US Midwest Weather Latest

(Freese Notis) -- Weekend rainfall and forecasts for continued favorable weather coming up kept pressure on corn and soybean prices overnight.

Significant about weekend weather was the development of rainfall in a pocket of the northwestern Corn Belt that had missed that rain through early Friday morning. Sioux Falls picked up close to two inches of rain through Sunday morning with a couple of rain events, with Worthington, MN picking up over two inches. That "dry pocket" then got filled in even more late yesterday and overnight as significant rains fell right along the Nebraska/South Dakota border.

This has been quite a stretch of wet weather for a lot of places in the northwestern Corn Belt; seven stations that I track in that area have had at least two inches of rain since last Wednesday, with another four stations recording over three inches.
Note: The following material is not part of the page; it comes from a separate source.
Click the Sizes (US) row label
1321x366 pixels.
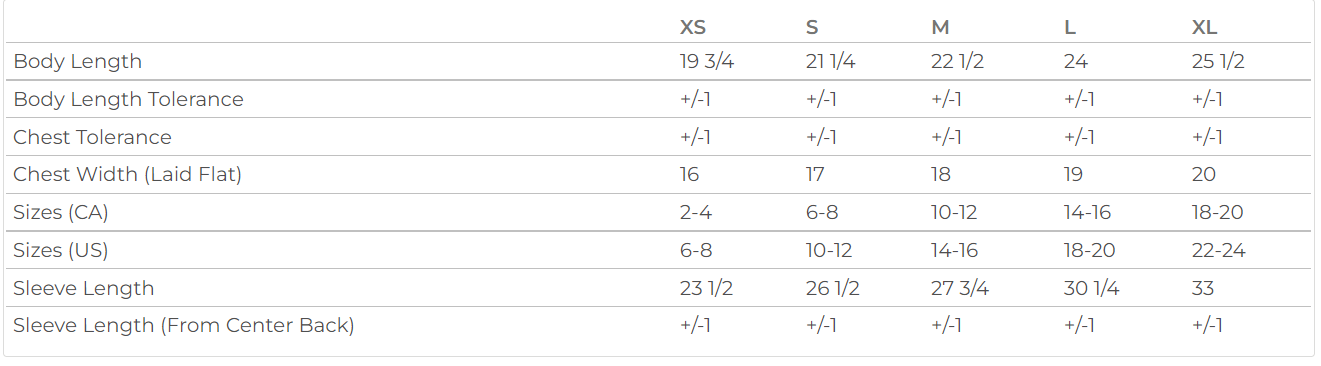[60, 251]
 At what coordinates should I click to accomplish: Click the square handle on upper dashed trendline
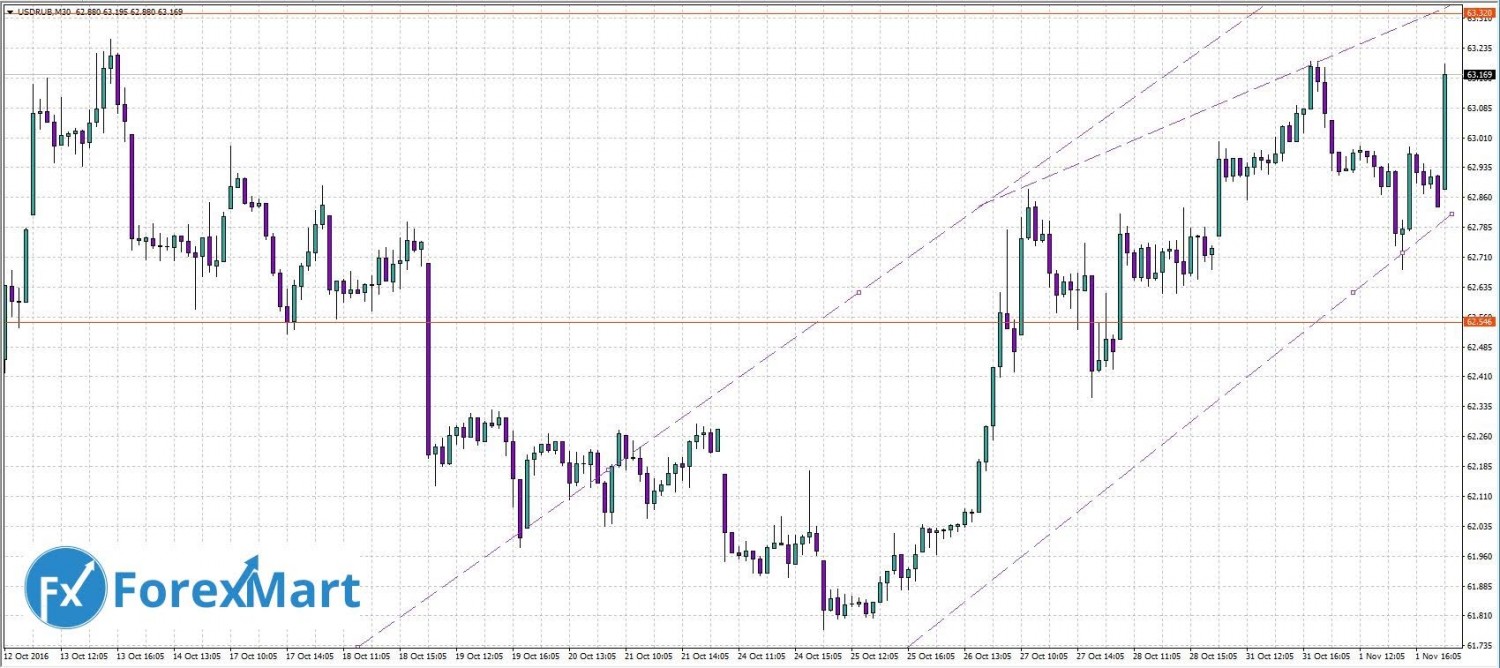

Eastern Iowa and northwestern Illinois were seeing strong thunderstorms move through early on this Monday morning (storms that left behind a lot of wind damage in the Interstate 80 corridor of Iowa; there was an unofficial report of 100 mile per hour winds to the northwest of Des Moines near the town of Dawson).

Rains will be most prevalent in the south-central Corn Belt during the next couple of days, certainly beneficial there given that very little rain has fallen in that area over the past week and it has been hot (99 at St. Louis yesterday, and something similar may be seen today).

A northwest-to-southeast moving rain system is forecast to impact the Midwest later this week as well.

Temperatures for this work-week, especially after today, look cool for eastern parts of the region with highs no better than the 80s or even 70s. Heat that was expected to encroach on the far western/northwestern Corn Belt for late this week looks very muted, and the outlook for next week does not look to feature big heat either.

Overall it is a forecast for the Corn Belt that looks favorable for the rest of this month, so it looks like we will be able to pollinate the bulk of the 2008 corn crop with favorable soil moisture and without extreme heat. That's a notable accomplishment, given how long the pollination season is this year (given the extended period of planting seen back in the spring).